US home prices make new all-time-highs.
Washington printed $23 trillion and sold you the inflation as a bull market in real estate pic.twitter.com/UYuRHry8YB
— Kurt S. Altrichter, CRPS® (@kurtsaltrichter) July 13, 2026
Something about the housing market does not add up.
Home prices are sitting at or near all-time highs.
But underneath that headline is a demographic problem that could become much harder to ignore.
The U.S. has created roughly $23 trillion through years of stimulus, debt expansion, and monetary support.
A lot of that money helped push asset prices higher, including real estate.
So on paper, housing looks stronger than ever.
But the buyer base is changing.
Birth rates have fallen roughly 60% since 1991.
In 2025, births dropped again, reaching one of the lowest levels on record.
At the same time, deaths continue rising.
By around 2034, projections show the U.S. could reach a point where deaths exceed births without immigration offsetting the decline.
One of the most concerning trends for the U.S. housing market is the declining birth rate.
The birth rate fell to barely over 1% of the U.S population in 2025. At the same time, the death rate is increasing.
And by 2034, the U.S. will likely have more deaths than births. (aka… pic.twitter.com/iCP1PiGPhm
— Nick Gerli (@nickgerli1) July 13, 2026
That creates a very different housing equation.
Fewer young families means fewer first-time buyers.
Fewer people upsizing into larger homes.
More aging homeowners eventually means more estate sales and additional supply entering the market.
Some states are already seeing this play out.
West Virginia, Maine, and Vermont have around 30% more deaths than births.
Parts of Florida, Oregon, Pennsylvania, Alabama, and Ohio are also seeing natural population decline.
Other countries already went through this.
Japan saw its working-age population decline in the 1990s.

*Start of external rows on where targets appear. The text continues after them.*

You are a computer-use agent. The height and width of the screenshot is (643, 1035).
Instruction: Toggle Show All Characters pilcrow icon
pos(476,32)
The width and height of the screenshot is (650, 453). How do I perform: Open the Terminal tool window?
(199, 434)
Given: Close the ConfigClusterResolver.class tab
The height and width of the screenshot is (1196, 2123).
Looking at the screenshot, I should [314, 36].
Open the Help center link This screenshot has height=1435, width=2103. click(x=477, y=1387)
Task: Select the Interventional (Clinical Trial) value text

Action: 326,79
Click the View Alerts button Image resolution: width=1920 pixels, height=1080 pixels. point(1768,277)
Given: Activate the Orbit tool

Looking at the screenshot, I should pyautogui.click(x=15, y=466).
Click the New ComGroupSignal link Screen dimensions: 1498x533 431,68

Over the following two decades, home prices fell 53% nominally and still remain below early 1990s levels.
China is now in its fourth year of a housing downturn, with prices reaching their lowest levels since 2015 after entering population decline.
Canada saw its first population decline and home prices dropped 23% in three years.
The U.S. is not Japan or China.
Migration patterns matter.
Local economies matter.
Some cities will continue attracting people.
But the basic math is difficult to ignore.
A housing market needs buyers.
And the number of future buyers is shrinking.
The strange part is real estate can look healthy on paper while becoming weaker underneath.
Record prices do not always mean a strong market.
Sometimes they are just the last chapter before the buyer pool starts changing.